**Opdrachten:**
• A. Bij welke Rotterdamse predikant woonde Bernard Damme volgens de tekst over hem wekelijks voordrachten bij?
• B. Zet de tekst over Bernard Damme voort na de laatste zin.

**Aangeleverde tekst:**
= = = = = = =

Bernard Damme (1864 - 1953) 'werkman-filosoof' en Spinozist
Bernard Damme was als ambtenaar bij Publieke Werken te Rotterdam werkzaam in het gemeentelijk havenbedrijf. Hij was lid van de SDB, daarna van de vrije groep De Vaandelwacht; medewerker aan De Vrije Socialist; schrijver van populair-filosofische werken. Hij was Spinozist, anarchist, volksopvoeder en voorvechter van rechten van de arbeider. Hij was aanhanger van Domela Nieuwenhuis en tevens leerling van de Spinozist en vertaler van Spinoza’s werken Willem Meijer.Siebe Thissen is degene die het meest over Bernard Damme geschreven heeft en ik baseer me hier dus vooral op hem (zie onder bronnen).
Bernard Damme publiceerde een aantal populair-wijsgerige boekjes en wel zo'n vijfhonderd kleinere en grotere artikelen voor periodieken als Anarchist, De Vrijdenker, De Vrije Socialist en De Nieuwe Cultuur. Het is hem erom te doen arbeiders die zelfontwikkeling zoeken, bekend te maken met de ideeën van Erasmus, Spinoza, Multatuli, Nietzsche e.a.
Damme kwam tot vrijdenken door bijwonen van de wekelijkse voordrachten van de Rotterdamse Lutherse predikant Willem Meng (1843-1924) die zich na zijn ontslag ontwikkelde tot anarchist en vervolgens theosoof. Meng maande zijn gehoor zich los te maken van theologie, kerkelijke dogma’s en zeden.

= = = = = = =

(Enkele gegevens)
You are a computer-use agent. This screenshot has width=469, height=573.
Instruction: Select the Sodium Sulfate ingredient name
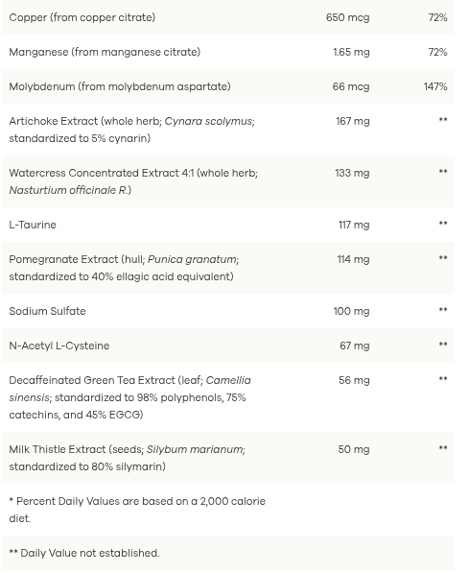47,311
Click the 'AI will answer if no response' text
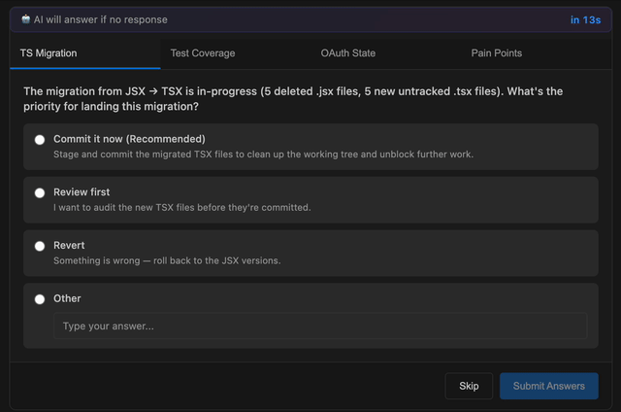The width and height of the screenshot is (621, 412). coord(101,19)
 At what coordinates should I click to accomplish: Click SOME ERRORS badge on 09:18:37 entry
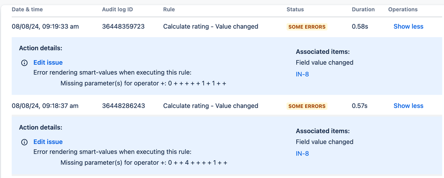pyautogui.click(x=307, y=106)
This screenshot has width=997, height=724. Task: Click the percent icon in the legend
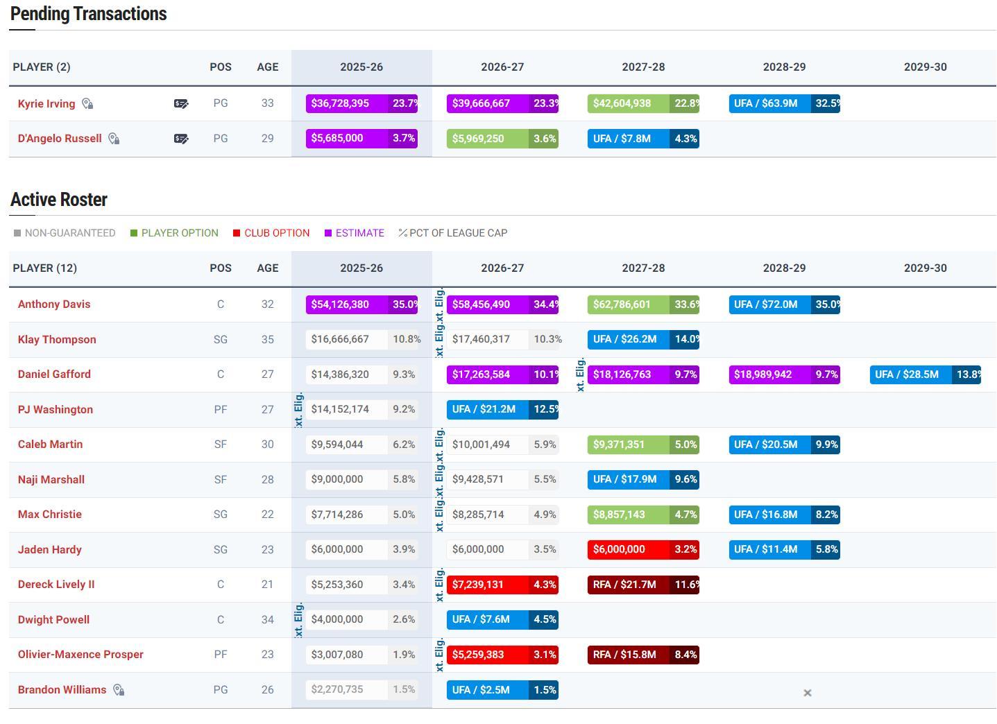(x=402, y=233)
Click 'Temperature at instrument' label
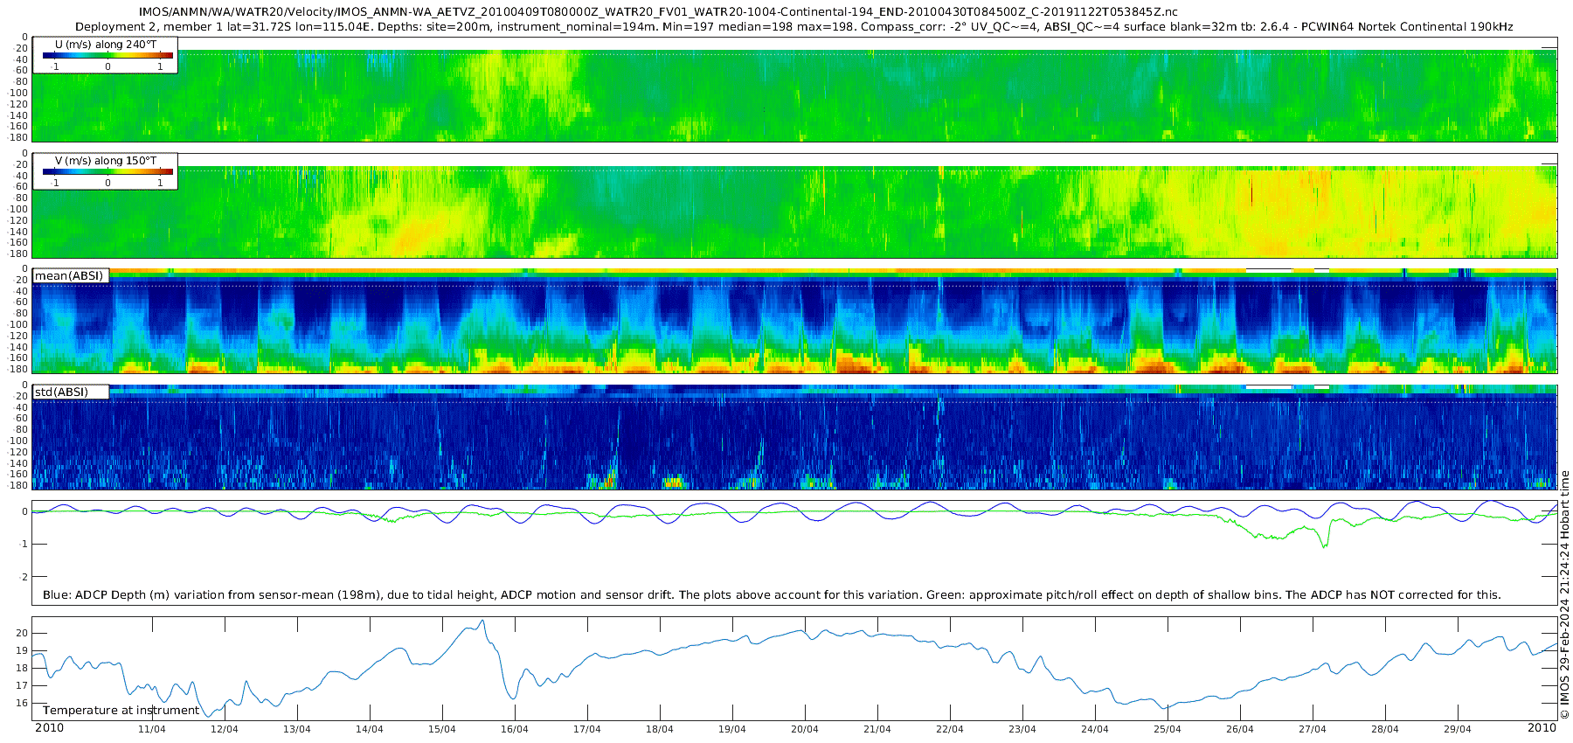The height and width of the screenshot is (743, 1573). pos(121,711)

= = = = = = =

**Antwoorden per opdracht:**
• A. Bij de Lutherse predikant Willem Meng (1843-1924).

• B.
Damme sloot zich aan bij de Vrije Rotterdamse Groep De Vaandelwacht, deze arbeidsersgroep beschouwde Domela Nieuwenhuis als haar leider. Damme, geïnspireerd door Meng, hechtte groot belang aan zich bekwamen in de wijsbegeerte en maakte graag gebruik van de gelegenheid die de seksuele hervormer J. Rutgers bood die zijn bibliotheek openstelde voor zelfstudie van arbeiders. Zijn Spinozistische inzichten deed Damme op in allerlei volkscursussen: zoals die van de “Vereeniging tot bevordering van de studie der wijsbegeerte”, een vereniging die in 1904 ontstond uit een fusie van de Rotterdamse Spinoza-studieclub en de Filosofische Studentenvereeniging. In deze vereniging was Willem Meijer de grote leider en voor mensen als Damme het grote voorbeeld. Damme spreekt de meester die in handel en wandel, in merg en ziel spinozist is, aan met 'Meijer-Spinoza'.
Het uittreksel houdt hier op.